Equipping Australia’s armed forces – Make Our Future Together by Tom Kenyon






Our editorial series – Equipping Australia’s armed forces – continues today with an analysis of China and the global political situation. Here Tom Kenyon outlines how collaboration to strengthen strategic supply chains will drive value-adding and manufacturing.

If there’s one word that contains some of the hardest challenges the western world will face in the decades ahead it’s this – China.

The communist dictatorship that runs that country has moved away from its gradual opening and liberalisation and is returning to its reactionary Maoist origins and that’s a tragedy for everyone but especially China.

Not the least of the challenges is around manufacturing and especially in strategic industries such as defence, strategic materials, health care and food manufacturing.

It’s been heartening as a former manufacturing minister to see the renewed focus and discussion on manufacturing.

It is not before time, but the discussion needs to be nuanced and the resultant policy needs to be bi-partisan and long-term and, in my opinion, international. This will be no mean feat.

Any response to China will need to be multi-lateral and uniform across the western world. In fact to correct myself, it can’t be just the western world. Asian economies will be critical to the success of the any efforts to pushback against Communist Chinese belligerence.

An old term serves best – the Free World. A group of countries that agree to abide by international rules, trade freely with each other, respect national sovereignty, adhere to clear principles around human rights.

Key freedoms must be clearly enunciated and promoted such as freedom of speech, freedom of religion, freedom of association etc. based within democratic and open societies.

A hallmark of these arrangements will be co-operation between countries in new ways especially in areas of strategic concern.

Obviously the more countries that are involved – and I hope eventually this will be most – the longer these structures will take to evolve and formalise.

Australia can act quickly and create these structures rapidly.
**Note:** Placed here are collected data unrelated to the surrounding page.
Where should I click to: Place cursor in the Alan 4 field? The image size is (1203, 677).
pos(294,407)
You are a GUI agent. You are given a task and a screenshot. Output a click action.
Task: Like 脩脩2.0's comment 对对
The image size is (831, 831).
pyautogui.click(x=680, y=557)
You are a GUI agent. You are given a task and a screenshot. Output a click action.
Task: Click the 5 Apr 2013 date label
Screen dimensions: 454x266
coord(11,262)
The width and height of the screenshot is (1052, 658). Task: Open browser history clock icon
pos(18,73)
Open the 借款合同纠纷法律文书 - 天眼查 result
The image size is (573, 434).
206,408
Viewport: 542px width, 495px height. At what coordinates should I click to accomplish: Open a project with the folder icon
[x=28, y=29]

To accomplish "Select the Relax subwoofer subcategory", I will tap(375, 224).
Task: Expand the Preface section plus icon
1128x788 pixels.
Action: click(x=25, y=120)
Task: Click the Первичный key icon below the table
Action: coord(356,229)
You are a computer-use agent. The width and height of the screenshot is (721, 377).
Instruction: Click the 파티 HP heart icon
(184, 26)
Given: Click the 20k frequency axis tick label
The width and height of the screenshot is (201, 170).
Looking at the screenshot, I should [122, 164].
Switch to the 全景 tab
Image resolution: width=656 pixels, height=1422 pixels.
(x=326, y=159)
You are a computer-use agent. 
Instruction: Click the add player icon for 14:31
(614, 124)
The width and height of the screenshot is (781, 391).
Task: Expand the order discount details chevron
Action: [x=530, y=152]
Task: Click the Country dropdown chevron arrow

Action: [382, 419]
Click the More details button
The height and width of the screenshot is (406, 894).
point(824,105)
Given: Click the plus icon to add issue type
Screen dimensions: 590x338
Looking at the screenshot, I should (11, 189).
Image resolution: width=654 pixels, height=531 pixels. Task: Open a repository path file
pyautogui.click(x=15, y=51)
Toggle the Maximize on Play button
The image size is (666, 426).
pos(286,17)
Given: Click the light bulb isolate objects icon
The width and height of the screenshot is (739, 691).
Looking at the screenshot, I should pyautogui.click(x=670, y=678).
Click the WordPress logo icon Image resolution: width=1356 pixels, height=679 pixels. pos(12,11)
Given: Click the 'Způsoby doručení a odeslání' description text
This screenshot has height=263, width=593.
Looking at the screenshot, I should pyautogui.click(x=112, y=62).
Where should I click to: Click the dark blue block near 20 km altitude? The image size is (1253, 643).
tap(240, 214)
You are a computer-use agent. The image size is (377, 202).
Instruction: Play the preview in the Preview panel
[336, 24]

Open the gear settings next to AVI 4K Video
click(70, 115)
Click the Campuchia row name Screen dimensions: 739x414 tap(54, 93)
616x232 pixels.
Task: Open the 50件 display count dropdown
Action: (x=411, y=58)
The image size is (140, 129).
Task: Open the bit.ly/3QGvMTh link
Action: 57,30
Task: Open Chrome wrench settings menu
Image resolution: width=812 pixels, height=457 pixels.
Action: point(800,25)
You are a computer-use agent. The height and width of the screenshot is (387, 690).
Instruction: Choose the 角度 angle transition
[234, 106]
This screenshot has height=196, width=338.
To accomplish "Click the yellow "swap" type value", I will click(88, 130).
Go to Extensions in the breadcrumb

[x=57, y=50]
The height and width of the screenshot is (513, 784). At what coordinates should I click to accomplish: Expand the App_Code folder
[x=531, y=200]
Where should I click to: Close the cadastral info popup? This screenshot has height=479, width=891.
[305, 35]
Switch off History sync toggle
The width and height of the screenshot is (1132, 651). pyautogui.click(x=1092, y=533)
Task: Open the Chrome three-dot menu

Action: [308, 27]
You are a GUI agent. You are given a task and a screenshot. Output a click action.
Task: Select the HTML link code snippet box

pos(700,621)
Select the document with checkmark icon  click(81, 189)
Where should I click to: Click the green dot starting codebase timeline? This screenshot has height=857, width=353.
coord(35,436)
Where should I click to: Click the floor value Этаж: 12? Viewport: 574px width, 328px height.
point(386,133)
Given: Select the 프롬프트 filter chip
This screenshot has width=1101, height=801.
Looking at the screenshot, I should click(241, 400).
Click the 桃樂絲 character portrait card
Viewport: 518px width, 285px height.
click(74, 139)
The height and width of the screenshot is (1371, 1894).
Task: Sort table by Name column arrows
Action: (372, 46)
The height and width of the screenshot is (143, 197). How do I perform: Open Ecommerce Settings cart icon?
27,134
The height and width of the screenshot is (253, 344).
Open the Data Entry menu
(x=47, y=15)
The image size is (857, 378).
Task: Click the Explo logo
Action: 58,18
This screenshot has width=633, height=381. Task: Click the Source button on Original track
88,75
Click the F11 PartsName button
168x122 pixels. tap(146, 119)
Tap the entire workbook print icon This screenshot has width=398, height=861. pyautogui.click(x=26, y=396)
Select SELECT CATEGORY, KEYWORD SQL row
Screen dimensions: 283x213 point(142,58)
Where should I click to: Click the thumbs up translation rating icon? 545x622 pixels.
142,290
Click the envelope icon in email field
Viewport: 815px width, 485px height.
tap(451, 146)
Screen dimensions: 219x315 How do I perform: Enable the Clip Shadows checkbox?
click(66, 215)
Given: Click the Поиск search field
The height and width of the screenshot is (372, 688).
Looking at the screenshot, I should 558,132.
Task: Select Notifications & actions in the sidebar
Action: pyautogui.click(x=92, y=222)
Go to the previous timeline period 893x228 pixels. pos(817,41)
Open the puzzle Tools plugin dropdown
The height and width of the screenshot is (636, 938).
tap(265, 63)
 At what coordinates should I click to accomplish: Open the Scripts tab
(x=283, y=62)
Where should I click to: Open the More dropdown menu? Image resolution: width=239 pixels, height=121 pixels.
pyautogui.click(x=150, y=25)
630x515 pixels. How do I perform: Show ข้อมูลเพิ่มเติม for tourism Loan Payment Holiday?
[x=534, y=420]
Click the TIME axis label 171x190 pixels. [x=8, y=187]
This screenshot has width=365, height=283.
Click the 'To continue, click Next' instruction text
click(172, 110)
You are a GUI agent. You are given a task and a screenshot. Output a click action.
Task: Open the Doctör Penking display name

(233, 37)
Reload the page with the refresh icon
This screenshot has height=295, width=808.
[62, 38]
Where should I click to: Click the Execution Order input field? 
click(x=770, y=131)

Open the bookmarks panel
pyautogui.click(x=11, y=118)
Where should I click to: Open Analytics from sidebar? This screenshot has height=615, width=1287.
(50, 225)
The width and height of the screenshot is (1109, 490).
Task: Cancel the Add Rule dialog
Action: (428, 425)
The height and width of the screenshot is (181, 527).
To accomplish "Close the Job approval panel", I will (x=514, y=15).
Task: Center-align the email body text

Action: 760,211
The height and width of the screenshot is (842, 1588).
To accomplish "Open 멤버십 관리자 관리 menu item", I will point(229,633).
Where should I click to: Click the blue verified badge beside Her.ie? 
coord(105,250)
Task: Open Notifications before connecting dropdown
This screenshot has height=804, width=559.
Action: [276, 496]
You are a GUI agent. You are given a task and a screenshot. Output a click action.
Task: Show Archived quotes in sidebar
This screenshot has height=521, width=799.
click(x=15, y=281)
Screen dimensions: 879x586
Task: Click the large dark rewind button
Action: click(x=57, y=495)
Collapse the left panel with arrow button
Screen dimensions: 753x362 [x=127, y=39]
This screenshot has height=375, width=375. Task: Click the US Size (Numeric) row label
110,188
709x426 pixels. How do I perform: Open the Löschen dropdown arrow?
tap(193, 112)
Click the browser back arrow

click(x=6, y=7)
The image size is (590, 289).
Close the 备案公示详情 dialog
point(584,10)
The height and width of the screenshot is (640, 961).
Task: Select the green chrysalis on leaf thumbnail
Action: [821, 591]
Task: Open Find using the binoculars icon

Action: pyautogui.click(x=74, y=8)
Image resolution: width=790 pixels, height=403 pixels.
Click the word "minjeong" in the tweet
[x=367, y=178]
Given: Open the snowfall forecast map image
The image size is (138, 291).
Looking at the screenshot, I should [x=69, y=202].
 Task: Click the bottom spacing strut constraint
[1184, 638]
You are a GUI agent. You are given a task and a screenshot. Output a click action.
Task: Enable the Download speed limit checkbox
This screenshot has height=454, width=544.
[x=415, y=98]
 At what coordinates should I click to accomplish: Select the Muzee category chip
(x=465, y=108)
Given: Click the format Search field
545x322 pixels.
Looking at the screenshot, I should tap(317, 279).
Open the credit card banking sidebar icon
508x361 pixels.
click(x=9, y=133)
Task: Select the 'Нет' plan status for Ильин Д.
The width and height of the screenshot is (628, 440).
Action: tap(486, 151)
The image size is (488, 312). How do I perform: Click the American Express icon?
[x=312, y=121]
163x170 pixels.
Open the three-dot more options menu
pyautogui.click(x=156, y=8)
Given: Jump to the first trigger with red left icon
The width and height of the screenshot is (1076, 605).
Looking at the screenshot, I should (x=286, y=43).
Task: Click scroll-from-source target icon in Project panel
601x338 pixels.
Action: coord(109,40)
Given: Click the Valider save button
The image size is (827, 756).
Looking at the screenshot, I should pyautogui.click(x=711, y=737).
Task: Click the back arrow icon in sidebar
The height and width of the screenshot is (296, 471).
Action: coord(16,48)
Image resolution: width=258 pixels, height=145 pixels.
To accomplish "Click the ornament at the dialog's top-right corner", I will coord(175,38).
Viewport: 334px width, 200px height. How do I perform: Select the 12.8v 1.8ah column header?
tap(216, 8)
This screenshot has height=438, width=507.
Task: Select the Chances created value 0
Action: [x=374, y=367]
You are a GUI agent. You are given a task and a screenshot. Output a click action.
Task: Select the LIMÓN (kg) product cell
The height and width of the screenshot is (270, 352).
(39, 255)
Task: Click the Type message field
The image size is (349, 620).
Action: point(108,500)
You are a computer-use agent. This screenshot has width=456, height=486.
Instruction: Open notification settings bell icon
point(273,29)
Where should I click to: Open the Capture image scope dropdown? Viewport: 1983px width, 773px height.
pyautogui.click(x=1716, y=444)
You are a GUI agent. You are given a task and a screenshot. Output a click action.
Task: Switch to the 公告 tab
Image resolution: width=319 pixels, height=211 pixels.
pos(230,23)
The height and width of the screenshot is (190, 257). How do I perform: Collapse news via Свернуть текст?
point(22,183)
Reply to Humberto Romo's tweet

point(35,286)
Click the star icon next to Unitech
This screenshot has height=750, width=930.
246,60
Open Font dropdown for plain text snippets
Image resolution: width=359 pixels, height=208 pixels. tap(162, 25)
We already have close relationships that meet these criteria and the most important of them are found in the 5 Eyes network. Canada, New Zealand, the United Kingdom and the United States are our partners in intelligence sharing and I believe it can be more.

Trust and co-operation already exist as well as a long history of working together. We share a language, cultural history and bonds formed in wartime.

We have similar laws and our democracies are related and intertwined, flowing from the Palace of Westminster as they do but each with a local flavour.

Our similar values are evident to any who care to look and that foundation provides us, as five distinct but related countries, the foundation we need to begin to build out the new international structures that will form one part of the geo-political puzzle.

We should start by extending the 5 Eyes intelligence-sharing alliance to strategic manufacturing.

We can start with strategic materials and defence manufacturing and extend to broader manufacturing and trade as time goes on. We might call it the 5 Hands manufacturing alliance.

Its purpose would be to work co-operatively to identify and eliminate strategic areas of manufacturing that rely on China and other nations that are not necessarily friendly.

Titanium for instance. It’s mined in Australia and the US, sent to Russia and China for refining, bought back and then used increasingly in defence, aerospace and other critical industries before being returned to China and Russia for recycling.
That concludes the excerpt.